Example: Getting the Full HTTP Response

do:
  - getPetAndCheckHeaders:
      call: openapi
      with:
        document:
          endpoint:
            uri: "https://petstore.swagger.io/v2/swagger.json"
        operationId: "getPetById"
        parameters:
          petId: "${ .targetPetId }"
        output: response
      then: analyzeHttpResponse
  - analyzeHttpResponse:
      set:
        petData: "${ .body }"
        contentType: "${ .headers['Content-Type'] }"

Configuration Options

The configuration for an OpenAPI call is provided within the with property of the call: openapi task.

with (Object, Required)

• document (Object, Required): Defines the location of the OpenAPI specification document (JSON or YAML). Contains:
  • endpoint (Object, Required): Specifies the location with uri (String | Object, Required) and optional authentication (String | Object).
• operationId (String, Required): The unique identifier (operationId) of the specific API operation to invoke, as defined within the OpenAPI document.
• parameters (Object, Optional): A key/value map representing the parameters required by the specified operationId. The runtime uses the OpenAPI document to determine how each parameter should be sent (e.g., path, query, header, cookie, request body). Values can be static or derived using Runtime Expressions.
• authentication (String | Object, Optional): Authentication details (inline definition or reference by name from use.authentications) needed to access the API, often corresponding to security schemes defined in the OpenAPI document.
• output (String - content | response | raw, Optional, Default: content): Specifies the desired format of the task’s rawOutput (same behavior as the output property in the HTTP Call Task).
  • When response is chosen, the output is an object typically containing:
    • status (Integer): The HTTP status code.
    • headers (Object): A map of response headers.
    • body (Any): The deserialized response body.
• redirect (Boolean, Optional, Default: false): Controls handling of HTTP redirect status codes (3xx) (same behavior as the redirect property in the HTTP Call Task).

Authentication

The with object contains an optional authentication property. You can provide an inline definition or reference (by name) a policy from use.authentications. This authentication mechanism is used to access the API described by the OpenAPI document, often corresponding to securitySchemes defined within that document.

See the main Authentication page for details on defining authentication policies.

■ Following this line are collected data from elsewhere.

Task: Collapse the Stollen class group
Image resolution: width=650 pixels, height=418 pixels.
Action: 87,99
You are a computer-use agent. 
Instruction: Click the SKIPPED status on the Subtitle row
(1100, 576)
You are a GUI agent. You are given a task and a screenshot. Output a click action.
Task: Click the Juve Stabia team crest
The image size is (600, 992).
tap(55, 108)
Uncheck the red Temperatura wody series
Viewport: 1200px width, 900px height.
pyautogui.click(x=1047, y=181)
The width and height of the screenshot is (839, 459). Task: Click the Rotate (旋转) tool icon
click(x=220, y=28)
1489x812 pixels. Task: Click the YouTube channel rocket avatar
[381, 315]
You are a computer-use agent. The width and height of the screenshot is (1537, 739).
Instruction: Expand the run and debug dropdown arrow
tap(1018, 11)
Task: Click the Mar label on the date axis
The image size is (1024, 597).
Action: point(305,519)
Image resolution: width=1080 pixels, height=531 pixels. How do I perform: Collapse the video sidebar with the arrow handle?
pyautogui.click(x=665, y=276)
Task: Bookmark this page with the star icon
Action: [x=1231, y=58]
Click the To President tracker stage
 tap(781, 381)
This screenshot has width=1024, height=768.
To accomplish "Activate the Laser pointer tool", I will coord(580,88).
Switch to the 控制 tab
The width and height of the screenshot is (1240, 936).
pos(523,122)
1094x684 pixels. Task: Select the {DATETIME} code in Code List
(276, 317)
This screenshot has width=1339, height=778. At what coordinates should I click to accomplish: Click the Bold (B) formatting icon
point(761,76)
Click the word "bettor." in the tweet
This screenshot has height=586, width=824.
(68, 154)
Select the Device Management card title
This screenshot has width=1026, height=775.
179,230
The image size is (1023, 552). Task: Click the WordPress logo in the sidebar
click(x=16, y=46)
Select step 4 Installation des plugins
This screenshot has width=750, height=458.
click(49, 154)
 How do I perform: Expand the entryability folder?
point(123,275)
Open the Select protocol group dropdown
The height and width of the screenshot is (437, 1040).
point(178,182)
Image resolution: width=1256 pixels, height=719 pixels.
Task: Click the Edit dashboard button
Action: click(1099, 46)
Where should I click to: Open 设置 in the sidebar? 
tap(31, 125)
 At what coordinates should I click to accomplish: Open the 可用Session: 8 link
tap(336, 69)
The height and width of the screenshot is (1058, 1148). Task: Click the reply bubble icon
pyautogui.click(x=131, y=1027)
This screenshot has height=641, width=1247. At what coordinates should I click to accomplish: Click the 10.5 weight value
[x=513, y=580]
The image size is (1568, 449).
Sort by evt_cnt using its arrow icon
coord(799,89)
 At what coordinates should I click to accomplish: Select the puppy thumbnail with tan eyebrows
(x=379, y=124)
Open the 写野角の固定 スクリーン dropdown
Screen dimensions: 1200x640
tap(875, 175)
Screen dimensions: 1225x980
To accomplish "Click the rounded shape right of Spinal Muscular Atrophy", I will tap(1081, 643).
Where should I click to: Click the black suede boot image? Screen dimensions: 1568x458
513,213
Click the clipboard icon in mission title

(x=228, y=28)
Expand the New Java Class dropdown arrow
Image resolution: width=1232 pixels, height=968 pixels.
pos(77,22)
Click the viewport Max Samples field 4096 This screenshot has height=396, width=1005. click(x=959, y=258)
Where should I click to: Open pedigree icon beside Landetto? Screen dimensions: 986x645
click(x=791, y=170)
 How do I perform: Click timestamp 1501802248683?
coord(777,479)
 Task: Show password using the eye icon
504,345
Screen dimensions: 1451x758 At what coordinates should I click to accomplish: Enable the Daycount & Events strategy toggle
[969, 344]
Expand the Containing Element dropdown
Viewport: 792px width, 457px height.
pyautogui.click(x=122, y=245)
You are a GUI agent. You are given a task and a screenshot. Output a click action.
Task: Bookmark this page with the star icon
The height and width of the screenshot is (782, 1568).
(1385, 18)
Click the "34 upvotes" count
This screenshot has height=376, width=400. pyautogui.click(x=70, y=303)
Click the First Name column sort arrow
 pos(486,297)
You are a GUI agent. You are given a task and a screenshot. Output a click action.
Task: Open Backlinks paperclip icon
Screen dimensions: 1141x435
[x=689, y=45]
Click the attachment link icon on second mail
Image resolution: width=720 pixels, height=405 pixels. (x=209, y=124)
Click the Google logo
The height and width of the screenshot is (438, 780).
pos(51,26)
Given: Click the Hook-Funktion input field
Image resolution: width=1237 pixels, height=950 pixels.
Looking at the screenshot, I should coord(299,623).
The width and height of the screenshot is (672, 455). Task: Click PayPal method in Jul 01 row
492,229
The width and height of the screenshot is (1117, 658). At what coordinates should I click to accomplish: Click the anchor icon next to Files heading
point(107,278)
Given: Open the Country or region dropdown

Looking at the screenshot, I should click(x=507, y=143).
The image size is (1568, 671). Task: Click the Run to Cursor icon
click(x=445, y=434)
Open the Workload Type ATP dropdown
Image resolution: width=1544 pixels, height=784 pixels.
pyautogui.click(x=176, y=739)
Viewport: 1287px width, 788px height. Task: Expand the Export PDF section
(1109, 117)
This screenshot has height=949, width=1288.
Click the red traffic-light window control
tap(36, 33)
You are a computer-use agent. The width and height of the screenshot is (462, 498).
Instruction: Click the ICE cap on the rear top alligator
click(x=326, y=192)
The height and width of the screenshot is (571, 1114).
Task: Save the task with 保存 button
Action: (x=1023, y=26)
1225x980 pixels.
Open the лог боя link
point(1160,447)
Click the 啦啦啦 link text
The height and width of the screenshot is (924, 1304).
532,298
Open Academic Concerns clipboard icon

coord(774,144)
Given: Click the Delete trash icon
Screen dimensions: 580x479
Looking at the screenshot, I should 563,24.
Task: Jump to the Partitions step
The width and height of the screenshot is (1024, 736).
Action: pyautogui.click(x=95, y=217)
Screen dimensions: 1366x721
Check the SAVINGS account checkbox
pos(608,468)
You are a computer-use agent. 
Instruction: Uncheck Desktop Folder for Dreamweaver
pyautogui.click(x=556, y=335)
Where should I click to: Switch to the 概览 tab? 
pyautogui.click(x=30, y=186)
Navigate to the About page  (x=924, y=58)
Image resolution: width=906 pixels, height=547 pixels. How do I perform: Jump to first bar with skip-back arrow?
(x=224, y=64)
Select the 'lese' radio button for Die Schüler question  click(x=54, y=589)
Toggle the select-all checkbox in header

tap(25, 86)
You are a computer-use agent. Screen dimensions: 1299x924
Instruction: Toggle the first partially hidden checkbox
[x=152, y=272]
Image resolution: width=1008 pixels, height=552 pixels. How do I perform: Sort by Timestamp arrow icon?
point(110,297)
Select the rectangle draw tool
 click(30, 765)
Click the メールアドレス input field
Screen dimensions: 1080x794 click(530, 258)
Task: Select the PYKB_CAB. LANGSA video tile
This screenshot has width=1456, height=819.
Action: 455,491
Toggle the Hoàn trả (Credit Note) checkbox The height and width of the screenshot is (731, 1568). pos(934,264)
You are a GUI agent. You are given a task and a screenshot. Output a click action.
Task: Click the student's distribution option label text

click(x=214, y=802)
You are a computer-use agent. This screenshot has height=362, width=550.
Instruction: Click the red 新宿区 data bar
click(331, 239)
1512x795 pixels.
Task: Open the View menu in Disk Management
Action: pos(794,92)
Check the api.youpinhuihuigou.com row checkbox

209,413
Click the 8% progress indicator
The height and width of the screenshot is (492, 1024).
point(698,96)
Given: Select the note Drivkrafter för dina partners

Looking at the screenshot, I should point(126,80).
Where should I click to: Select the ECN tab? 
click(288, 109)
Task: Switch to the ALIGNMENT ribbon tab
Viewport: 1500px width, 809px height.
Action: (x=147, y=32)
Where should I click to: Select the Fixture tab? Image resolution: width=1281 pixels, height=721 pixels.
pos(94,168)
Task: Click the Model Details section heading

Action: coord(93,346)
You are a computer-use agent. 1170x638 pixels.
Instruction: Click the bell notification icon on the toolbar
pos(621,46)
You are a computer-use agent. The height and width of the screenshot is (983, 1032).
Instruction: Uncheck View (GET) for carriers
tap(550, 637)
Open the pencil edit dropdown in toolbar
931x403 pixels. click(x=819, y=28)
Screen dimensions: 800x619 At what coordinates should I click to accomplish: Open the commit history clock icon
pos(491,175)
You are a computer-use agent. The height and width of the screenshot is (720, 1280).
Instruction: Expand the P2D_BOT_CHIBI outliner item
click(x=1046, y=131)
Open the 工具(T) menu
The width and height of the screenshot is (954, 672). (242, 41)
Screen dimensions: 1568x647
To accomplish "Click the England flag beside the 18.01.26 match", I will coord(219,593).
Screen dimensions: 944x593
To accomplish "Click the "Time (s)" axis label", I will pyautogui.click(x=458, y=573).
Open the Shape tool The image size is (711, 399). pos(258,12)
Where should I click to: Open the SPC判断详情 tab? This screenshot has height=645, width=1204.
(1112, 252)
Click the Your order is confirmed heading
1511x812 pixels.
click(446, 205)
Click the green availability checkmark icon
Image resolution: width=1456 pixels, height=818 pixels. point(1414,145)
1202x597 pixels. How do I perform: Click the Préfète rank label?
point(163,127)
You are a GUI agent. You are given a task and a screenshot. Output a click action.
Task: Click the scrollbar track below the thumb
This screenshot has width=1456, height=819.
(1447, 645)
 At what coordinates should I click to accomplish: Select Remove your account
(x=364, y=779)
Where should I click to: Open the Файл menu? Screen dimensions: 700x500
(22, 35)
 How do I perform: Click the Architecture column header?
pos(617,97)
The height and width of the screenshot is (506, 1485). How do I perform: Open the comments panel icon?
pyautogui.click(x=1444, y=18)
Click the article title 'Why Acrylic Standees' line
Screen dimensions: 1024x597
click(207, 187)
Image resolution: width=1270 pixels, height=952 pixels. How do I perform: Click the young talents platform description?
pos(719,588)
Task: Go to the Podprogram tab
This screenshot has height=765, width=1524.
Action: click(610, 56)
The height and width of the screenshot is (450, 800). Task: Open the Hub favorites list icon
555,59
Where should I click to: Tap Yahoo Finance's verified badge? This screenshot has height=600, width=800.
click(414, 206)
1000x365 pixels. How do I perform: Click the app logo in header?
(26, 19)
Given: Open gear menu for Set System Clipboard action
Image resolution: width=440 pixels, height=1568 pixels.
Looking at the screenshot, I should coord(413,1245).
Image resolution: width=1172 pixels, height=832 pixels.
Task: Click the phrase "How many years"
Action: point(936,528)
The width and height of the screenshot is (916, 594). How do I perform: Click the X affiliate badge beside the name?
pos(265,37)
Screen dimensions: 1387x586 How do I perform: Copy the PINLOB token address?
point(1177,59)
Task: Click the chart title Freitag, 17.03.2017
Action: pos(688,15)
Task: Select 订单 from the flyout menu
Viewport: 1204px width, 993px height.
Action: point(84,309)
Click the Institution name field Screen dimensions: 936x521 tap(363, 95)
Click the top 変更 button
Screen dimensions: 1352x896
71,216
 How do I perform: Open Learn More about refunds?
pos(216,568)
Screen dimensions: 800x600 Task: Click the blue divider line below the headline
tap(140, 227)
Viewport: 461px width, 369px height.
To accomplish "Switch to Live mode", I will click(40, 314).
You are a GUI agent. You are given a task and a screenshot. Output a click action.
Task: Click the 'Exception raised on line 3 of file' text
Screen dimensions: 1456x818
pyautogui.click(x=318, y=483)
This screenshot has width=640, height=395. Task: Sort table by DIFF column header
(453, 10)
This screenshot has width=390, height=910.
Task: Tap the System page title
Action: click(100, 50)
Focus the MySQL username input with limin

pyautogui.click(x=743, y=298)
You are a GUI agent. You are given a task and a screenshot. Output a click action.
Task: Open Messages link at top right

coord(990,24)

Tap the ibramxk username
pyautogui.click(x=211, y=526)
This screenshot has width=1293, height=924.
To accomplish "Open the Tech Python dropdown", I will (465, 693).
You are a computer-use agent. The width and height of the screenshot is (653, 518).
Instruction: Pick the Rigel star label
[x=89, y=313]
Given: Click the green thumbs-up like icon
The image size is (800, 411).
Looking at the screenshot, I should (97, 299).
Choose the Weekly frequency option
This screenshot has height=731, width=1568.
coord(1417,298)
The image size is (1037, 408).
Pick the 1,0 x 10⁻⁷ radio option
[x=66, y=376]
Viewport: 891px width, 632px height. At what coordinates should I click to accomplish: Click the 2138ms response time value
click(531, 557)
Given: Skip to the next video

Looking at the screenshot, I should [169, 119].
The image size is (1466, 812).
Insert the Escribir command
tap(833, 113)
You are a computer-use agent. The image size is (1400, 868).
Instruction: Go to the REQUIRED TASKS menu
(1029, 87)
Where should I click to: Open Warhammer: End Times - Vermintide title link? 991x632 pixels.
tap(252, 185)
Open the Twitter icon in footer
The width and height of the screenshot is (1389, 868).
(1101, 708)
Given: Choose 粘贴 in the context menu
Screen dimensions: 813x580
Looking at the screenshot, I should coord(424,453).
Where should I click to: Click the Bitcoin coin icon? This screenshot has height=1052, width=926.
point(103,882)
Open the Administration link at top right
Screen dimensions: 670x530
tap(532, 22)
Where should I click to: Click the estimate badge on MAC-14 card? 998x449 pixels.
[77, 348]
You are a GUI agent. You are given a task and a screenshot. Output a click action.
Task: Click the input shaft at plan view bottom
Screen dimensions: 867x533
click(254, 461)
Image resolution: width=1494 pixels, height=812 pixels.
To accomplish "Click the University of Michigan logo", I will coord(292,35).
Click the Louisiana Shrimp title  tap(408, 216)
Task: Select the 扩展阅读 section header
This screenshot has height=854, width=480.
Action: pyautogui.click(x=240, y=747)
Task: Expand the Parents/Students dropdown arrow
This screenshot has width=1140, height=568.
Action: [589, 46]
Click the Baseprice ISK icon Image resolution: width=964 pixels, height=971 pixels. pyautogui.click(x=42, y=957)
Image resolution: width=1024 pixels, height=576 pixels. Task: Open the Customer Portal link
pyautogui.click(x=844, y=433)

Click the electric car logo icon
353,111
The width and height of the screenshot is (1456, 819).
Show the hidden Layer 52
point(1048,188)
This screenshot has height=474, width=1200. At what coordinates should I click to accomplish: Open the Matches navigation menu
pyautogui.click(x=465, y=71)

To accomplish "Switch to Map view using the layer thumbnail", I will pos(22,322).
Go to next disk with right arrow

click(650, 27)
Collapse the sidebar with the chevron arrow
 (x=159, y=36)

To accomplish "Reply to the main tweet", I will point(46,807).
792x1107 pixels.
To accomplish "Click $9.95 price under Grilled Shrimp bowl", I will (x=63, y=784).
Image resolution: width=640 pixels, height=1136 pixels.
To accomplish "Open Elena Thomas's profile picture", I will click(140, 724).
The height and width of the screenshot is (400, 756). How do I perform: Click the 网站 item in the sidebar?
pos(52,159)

Error Handling: If the authentication specified fails before the underlying HTTP request is made (e.g., cannot retrieve OAuth2 token) or if the server rejects the credentials provided with a 401/403 status specifically due to authentication, the runtime should raise an Authentication (401) or Authorization (403) error. This halts the task unless caught by a Try block. General API errors (4xx/5xx) unrelated to the initial auth rejection are typically raised as Communication errors.

Data Flow

This task supports standard configuration for the Data Flow (including input, output, export, and schemas). Refer to those pages for details on these common properties and how they apply generally.

Note:

• The transformedInput to the task is available for use within runtime expressions in the with.parameters.
• The rawOutput of the task depends on the with.output setting (content, response, or raw), derived from the HTTP response of the underlying API call.
• Standard output.as and export.as process this resulting rawOutput.

Flow Control

This task supports standard configuration for the Flow Control (including conditional execution with if and branching with then). Refer to those pages for details on these common properties and how they apply generally.

Note: If the underlying API call fails (e.g., validation error based on OpenAPI spec, unhandled error status code), a Communication or potentially Validation error is raised, and the then directive is not followed (unless caught by Try).